Activity:
Lines from the one containing "Log in (976, 83)" to the end of the data below are to be restated exactly, with both ends included and nothing else.

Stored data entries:
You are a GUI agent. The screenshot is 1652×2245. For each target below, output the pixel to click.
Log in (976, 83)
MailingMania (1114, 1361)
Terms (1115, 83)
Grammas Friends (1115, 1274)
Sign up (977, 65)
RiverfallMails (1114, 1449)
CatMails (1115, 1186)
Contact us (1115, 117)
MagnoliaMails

Output below:
Log in (976, 83)
MailingMania (1114, 1361)
Terms (1115, 83)
Grammas Friends (1115, 1274)
Sign up (977, 65)
RiverfallMails (1114, 1449)
CatMails (1115, 1186)
Contact us (1115, 117)
MagnoliaMails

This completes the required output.